Saved entries =>
********************

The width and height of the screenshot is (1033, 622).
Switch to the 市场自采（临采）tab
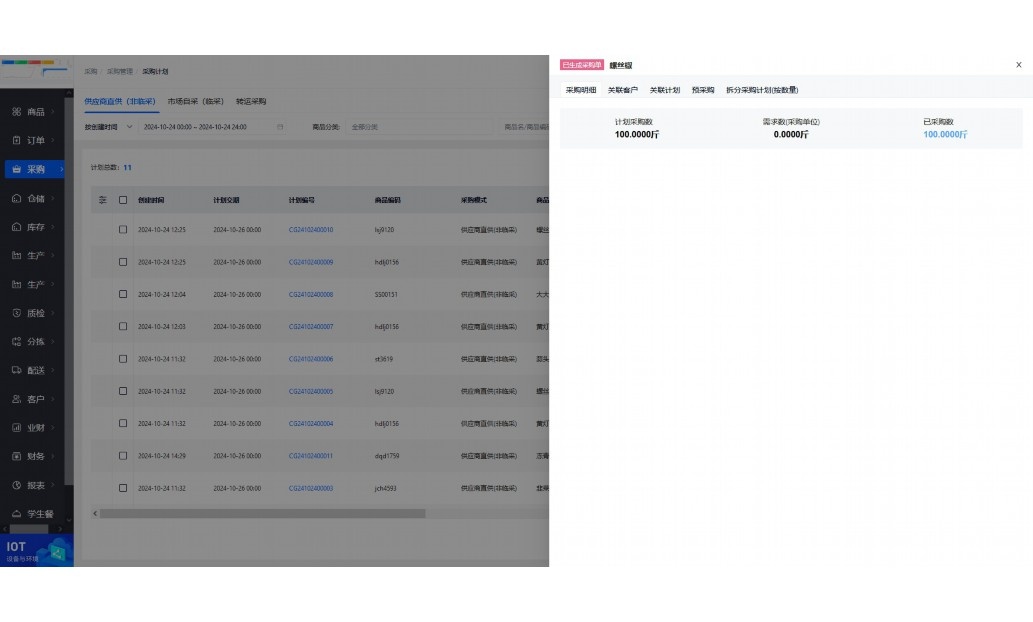pos(195,101)
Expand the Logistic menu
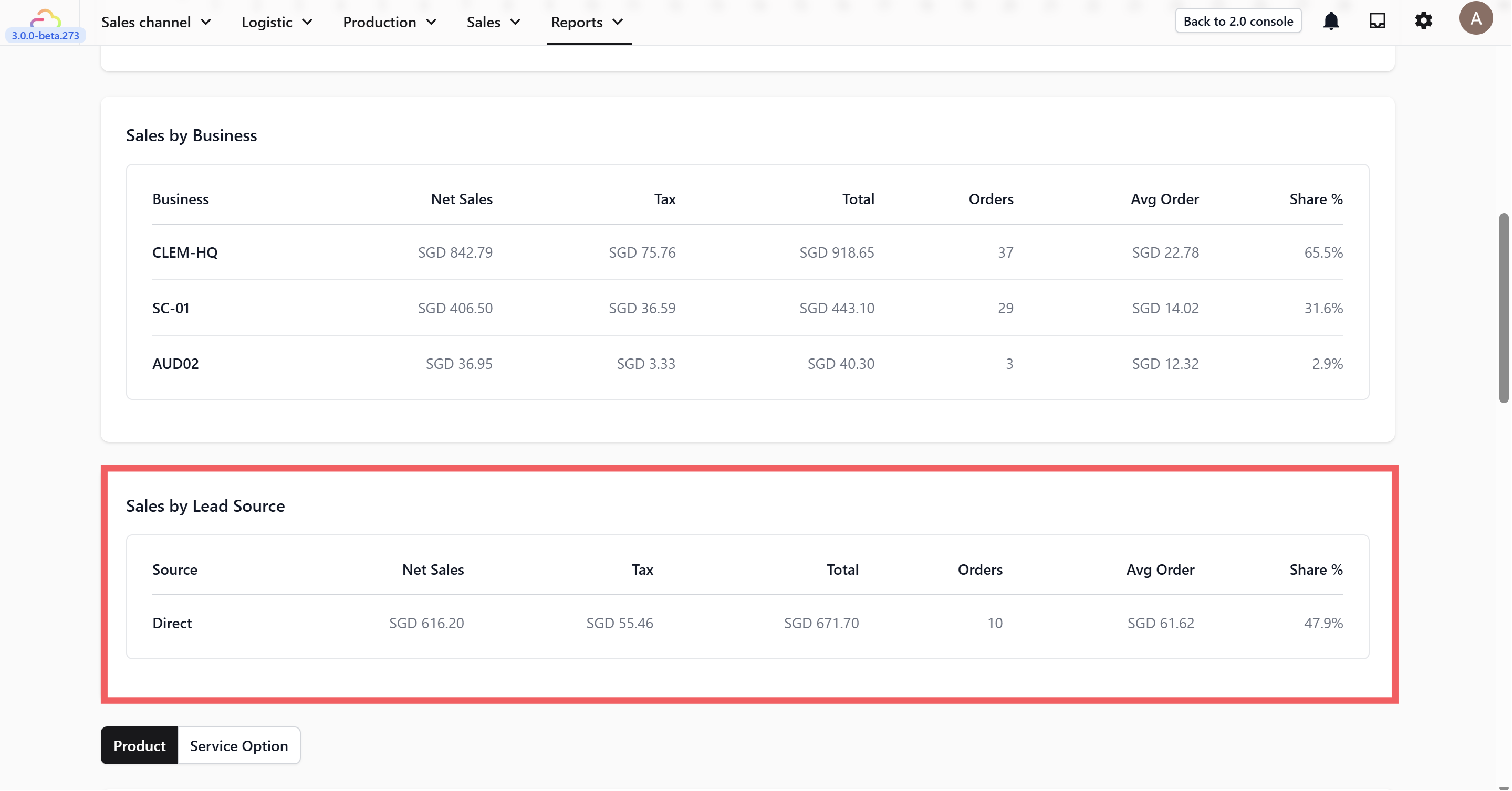Image resolution: width=1512 pixels, height=791 pixels. 276,22
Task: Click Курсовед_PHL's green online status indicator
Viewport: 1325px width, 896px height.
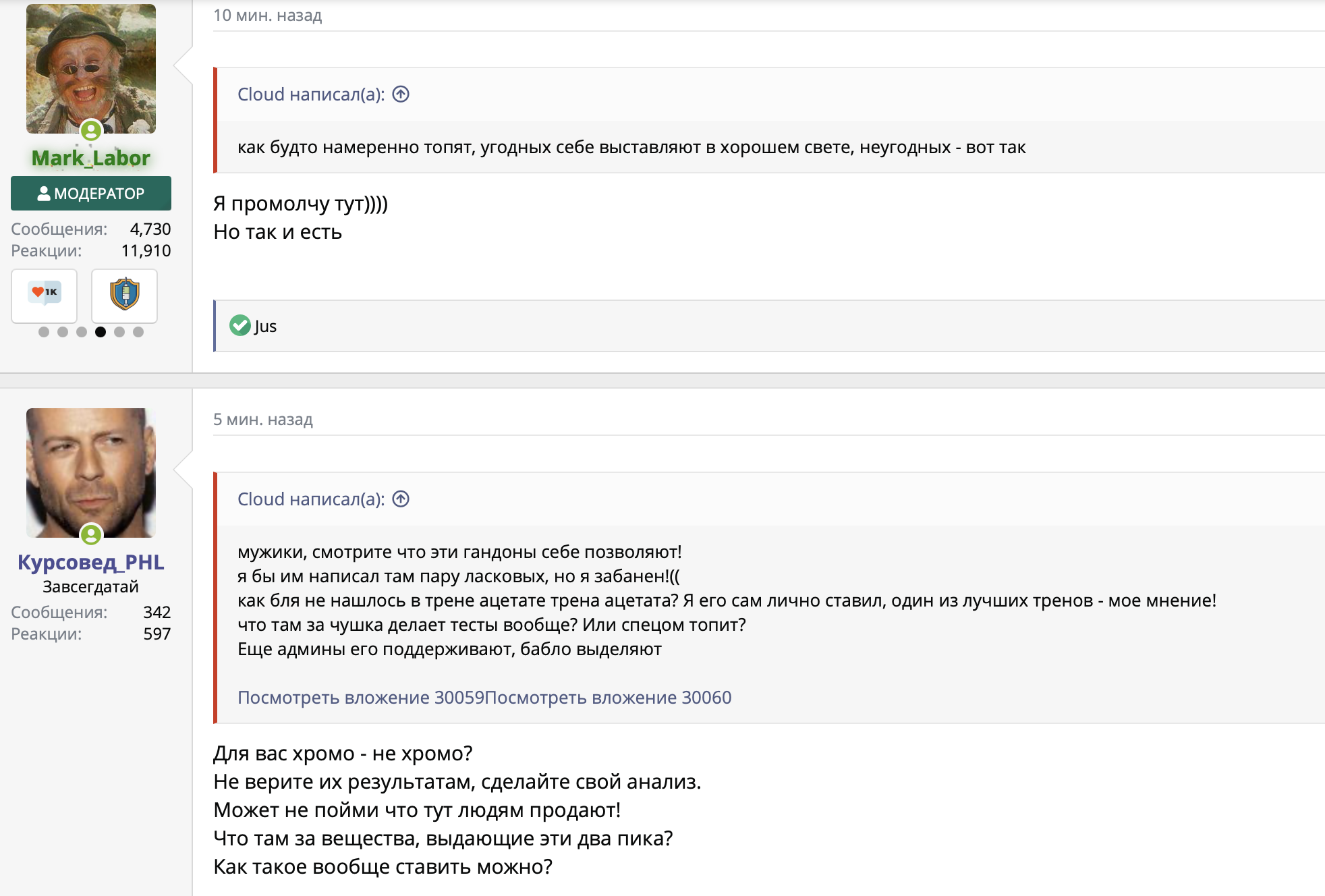Action: click(91, 535)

********************

EXERCISE INSTRUCTIONS =>
Skip every picture. Repeat word for word the lines from the line holding "Task: Click Курсовед_PHL's" through the end of the entries above.

OUTPUT OF THE EXERCISE =>
Task: Click Курсовед_PHL's green online status indicator
Viewport: 1325px width, 896px height.
Action: click(91, 535)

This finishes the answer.